--- FRAGMENTO PROPORCIONADO ---

Tenemos que tomarnos en serio esa postura. Es una postura con mucho peso y existe mucha hipocresía y muchas posiciones falsas que hay que erradicar si queremos un debate serio y honesto sobre el socialismo y la ecología en nuestros días. Pero bajo el hechizo de las nociones de conquista y dominio, con su mística en torno a la superación de todos los obstáculos, a que no existe nada tan grande que el ser humano no lo pueda abordar, el socialismo dejó de hecho de poner el foco sobre el asunto principal. No se fijó realmente en lo que estaba ocurriendo a la vista de todo el mundo en las sociedades más desarrolladas y civilizadas del planeta, en lo que estaba ocurriendo en Inglaterra, este país industrial avanzado y rico que todavía estaba lleno de pobreza y de un caos y una miseria increíbles. Porque decir que si se produce más estas cosas se van a arreglar por sí solas es una respuesta capitalista al problema. El argumento socialista fundamental es que la riqueza y la pobreza, el orden y el desorden, la producción y el daño, son partes del mismo proceso. En cualquier relato honesto se puede ver que están conectadas y que si se hace más de unas no significa necesariamente que se vaya a tener menos de las otras.

--- EXTRACTO DE DATOS ---

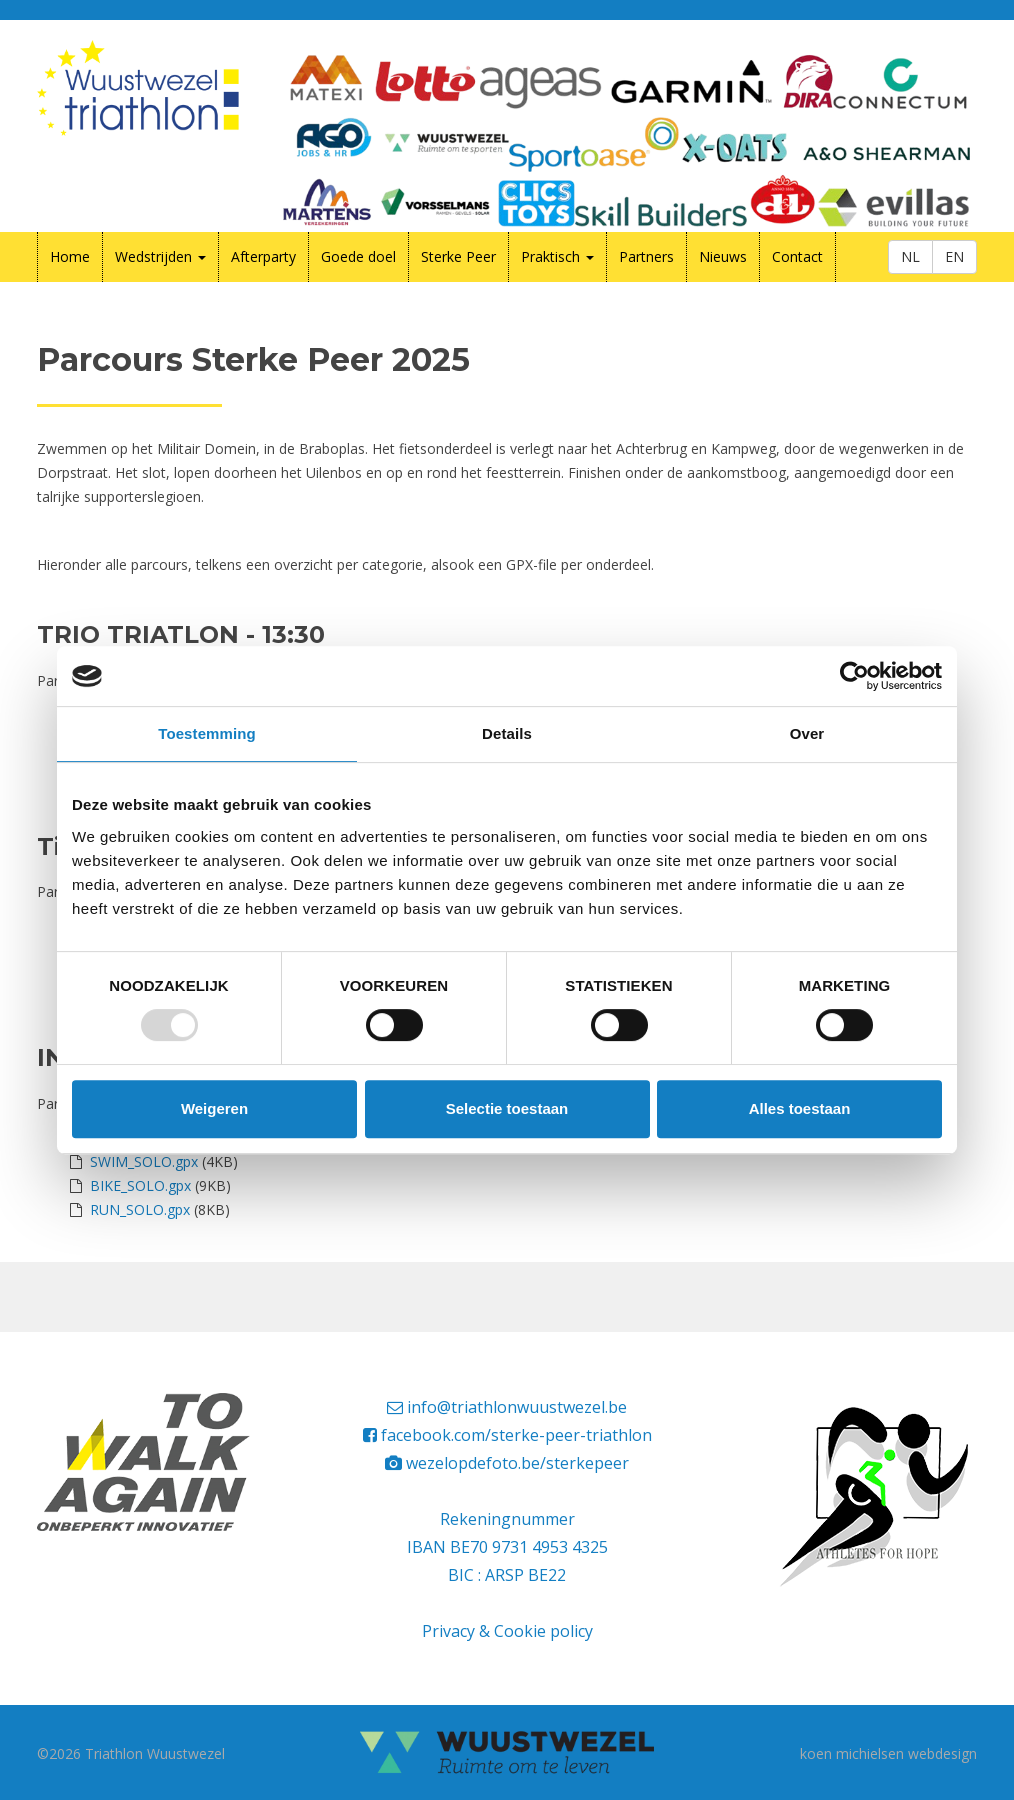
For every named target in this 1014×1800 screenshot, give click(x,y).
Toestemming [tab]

--- DESAFÍOS ---
- a) Enumere los pares de conceptos que, según el argumento socialista fundamental del fragmento, forman parte del mismo proceso.
- b) Según el fragmento, ¿por qué producir más no significa necesariamente tener menos pobreza, desorden o daño? Responda en una a tres oraciones.

--- RESULTADOS ---
- a)
- la riqueza y la pobreza
- el orden y el desorden
- la producción y el daño

- b) Según el argumento socialista fundamental, la riqueza y la pobreza, el orden y el desorden, y la producción y el daño son partes del mismo proceso y están conectadas. Por eso, hacer más de unas no significa necesariamente que se vaya a tener menos de las otras.